I remember Vi's the most - you don't forget 3 hours of pushing Grant's was fast (just over 4.5 hours) and even though it was just 3 months ago, I don't remember a lot. Lily's is fuzzy to me as well, but hers was 4 years ago. Once we got to the hospital, it just went really quickly.
I remember them both pretty clealy. I think I forgot a lot of the details of after Kennedy was born once the midwife told us about her having Down syndrome. I was scared to death and everything was a blur.
I remember both of mine really clearly. I don't know why. They were both pretty decent length labors, with easy "milestones" that helped me keep time. So maybe that helped me remember? It made writing a birth story pretty easy!
I remember both of my children's births clearly. I also made it a point to write a birth story as quickly as possible after they were born.
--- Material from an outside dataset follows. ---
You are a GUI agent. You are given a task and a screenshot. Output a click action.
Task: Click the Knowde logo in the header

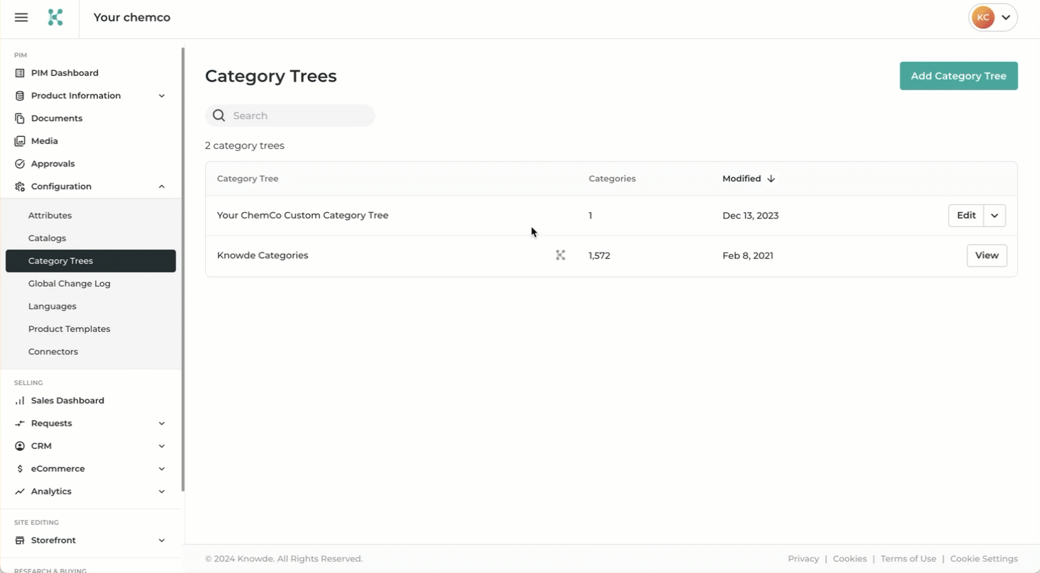[55, 18]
Both kids I had easy time milestones to remember. With DD1, we have a picture of the clock when we started pitocin. I started having strong contractions at lunch time (because I couldn't eat my broth, ice pop, and jello), etc. DD2, I just remember waking once an hour from 12-3am and unable to fall back asleep. I looked on my phone log and contraction app to kind of figure out times afterwords. I'm a detail person and I like to document all of the small things...LOL!
Mommy to H (6) and E (brand new)
4 Angels gone too soon
I remember every detail of Daniel's, but not for good reasons. I can't even say the classic "it was all worth it when I got to hold him in my arms at the end of it", because I didn't, I didn't even know if he had made it for three hours, and didn't get to hold him for a further 2 days. I have tried working through it with various different types of fear release exercises, meditations, etc during this pregnancy, but the whole thing broke my heart and I don't think I will ever forget.
I remember bits and pieces clear as day but there are a few hours of mine that I have no clue what happened. I ask DF all the time, what happened here or what happened there lol? Crazy how you can forget that much. DF says all the time that I'm crazy for going through something that my body creates a hormone/chemical for to make me forget how painful it was lol. Whatever, the parts I remember were amazing but challenging at the same time. I will never forget transition though. I remember every little detail of that part. It was intense and painful to me (the pressure was insane) and being forced to hold him in for 45 minutes, never again will I do that. When my body says to push, I will push. I hate that I can't remember everything. It all happened so fast and labor came on so strong so soon that I became very inward immediately. I don't remember speaking a whole sentence for 11 hours. My mom was so pissed at me cause we never updated during labor. I texted her when my water broke and that was it. I remember at times hearing my phone go off and I remember telling Dave to throw it out the window lol.